Beef burger.

GordoSD

Well-known Member
Local market had ground chuck on sale yesterday. New place I've never shopped.I bought couple lbs, made up 6 patties, 5 in the freezer one for hamburger at dinner. Pan fried in cast iron. Medium. But when I ate it, it just crumbled apart. Package was not marked as to % fat. What caused that?
Then when skillet cooled I had the devil of a time scraping some kind of sticky residue off the skillet. Fried medium heat teaspoon of peanut oil. What could be in the burger to cause that residue?
 
reminds me last year when I thought it would be a good idea to save and cook deer ribs,....the grease that came out of that was almost imposable to clean up....
 
I thought "pink slime" was outlawed after the big controversy.

The meat was probably old.

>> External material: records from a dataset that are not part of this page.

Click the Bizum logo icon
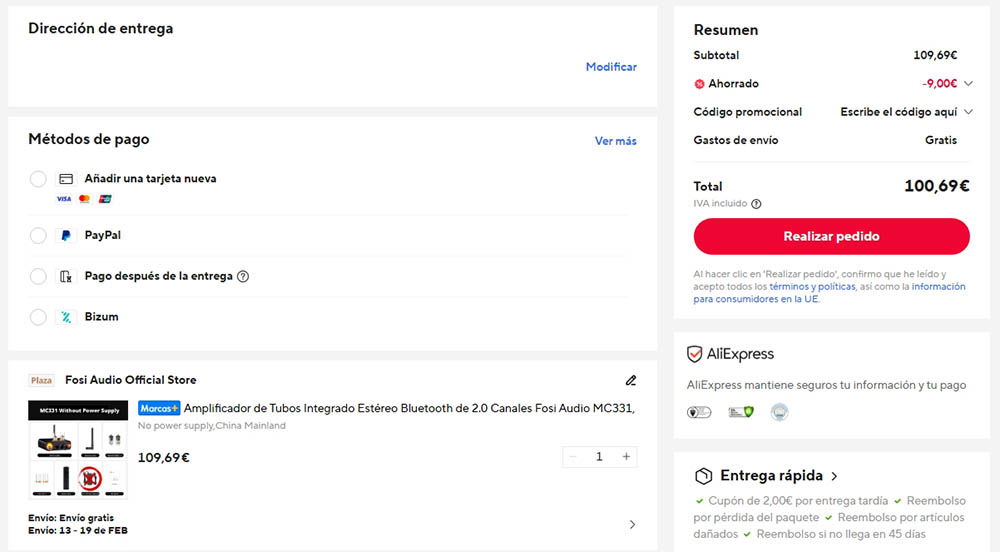tap(66, 317)
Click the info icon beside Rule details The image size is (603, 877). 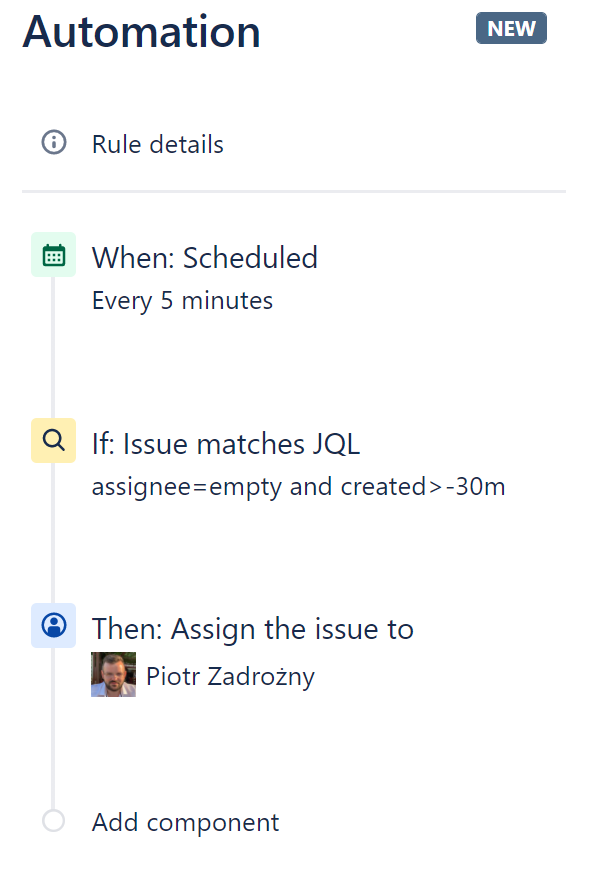[53, 142]
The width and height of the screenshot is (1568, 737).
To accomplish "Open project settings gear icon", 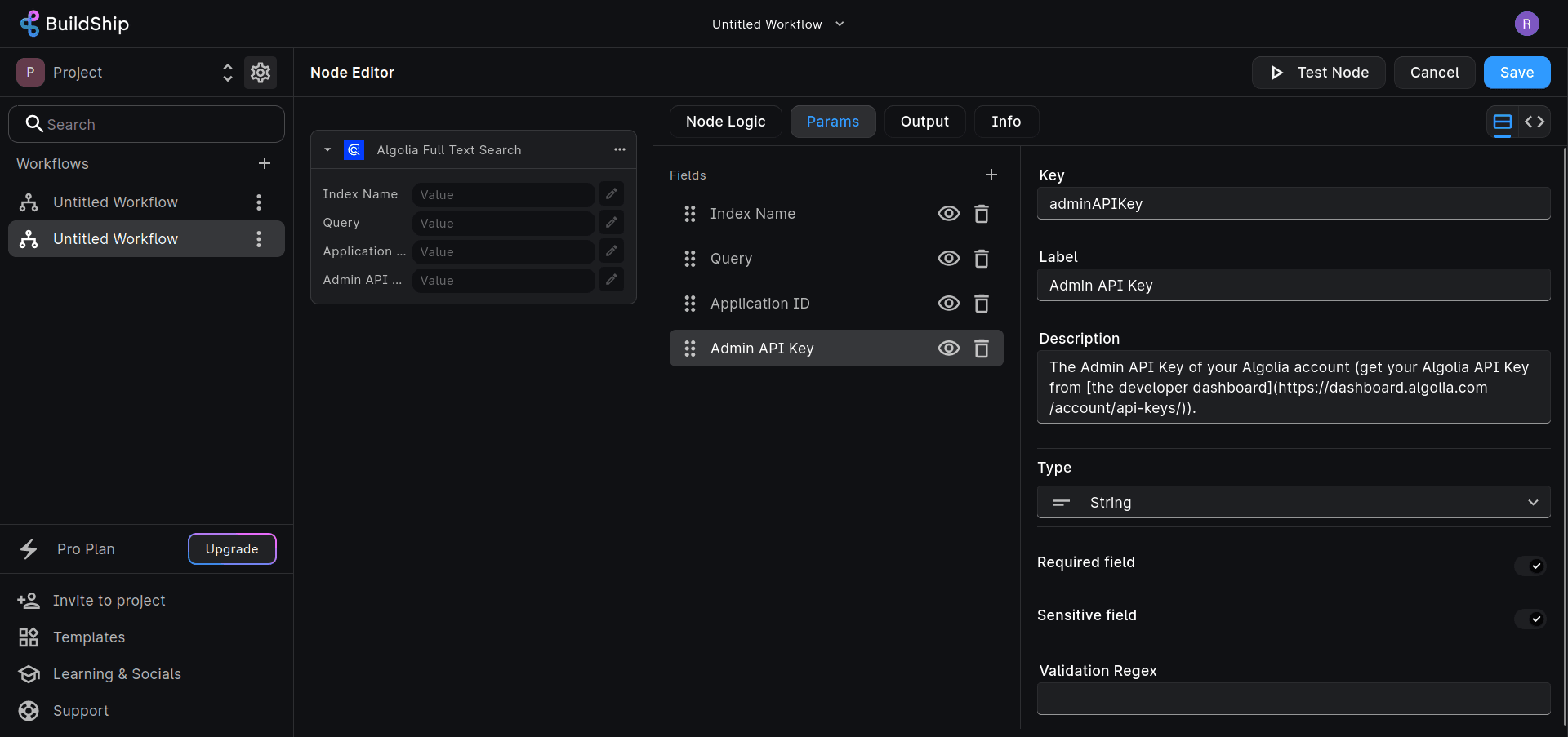I will pos(261,73).
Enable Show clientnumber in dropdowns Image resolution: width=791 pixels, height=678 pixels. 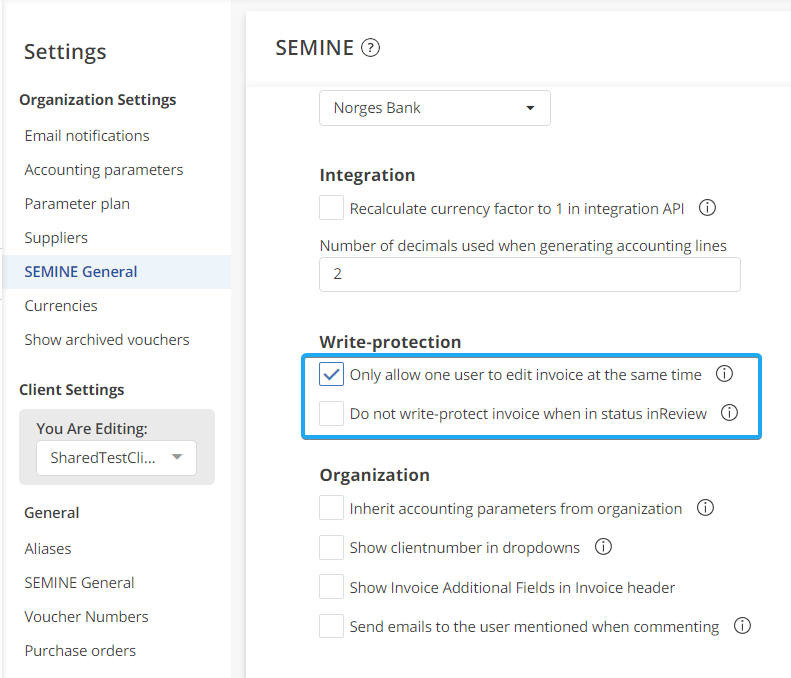coord(332,548)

A local grocery store chain periodically has a sale where they sell 6-10lb packages of supposedly 80/20 ground at $1.99 or $2.99 a pound.

What they do is take a bunch of steaks and roasts that are getting close to their sell by date, and throw them in the grinder, thereby extending their sale window by another week. The meat is dry and tastes like a roadkill woodchuck smells.
 
It wasn't outlawed,the company that made lean finely textured beef had to close the plants because of lies in the news. They sued ABC for undisclosed billions and it was settled out of court.

It wouldn't have done that anyway.
 
I had the exact same results when I ground up Bobcat meat and fried it in a skillet like hamburger patties......Little to no fat and the patties crumbled apart.
 
I always use 8% ground sirloin and it holds together good so I doubt low fat content is it. Sounds kinda strange to me.
 
Remember that episode of the Andy Griffith show where Aunt Bea went behind the back of the local butcher that always provided her with fantastic quality beef and instead bought a whole freezer full of not quality beef in an alley from Diamond Jim because it was cheaper? My guess, whether you know it or not Diamond Jim appears to have struck again.

Mark
 
I had the same issue one time with some "breakfast sausage" no grease to speak of, crumbled, and had a sticky residue in the skillet when cooled. threw it out, did not trust it.
 
Not unusual for a place to try to get rid of old stuff. That's why I'd be suspicious of what's on sale. A livestock hauler was at one of the slaughter houses one time when a restaurant called them needing some burger. Their shipment hadn't come in and they were running short. The owner told one of the kids working there to put some blood in some old pale stuff they had laying around and send that to them.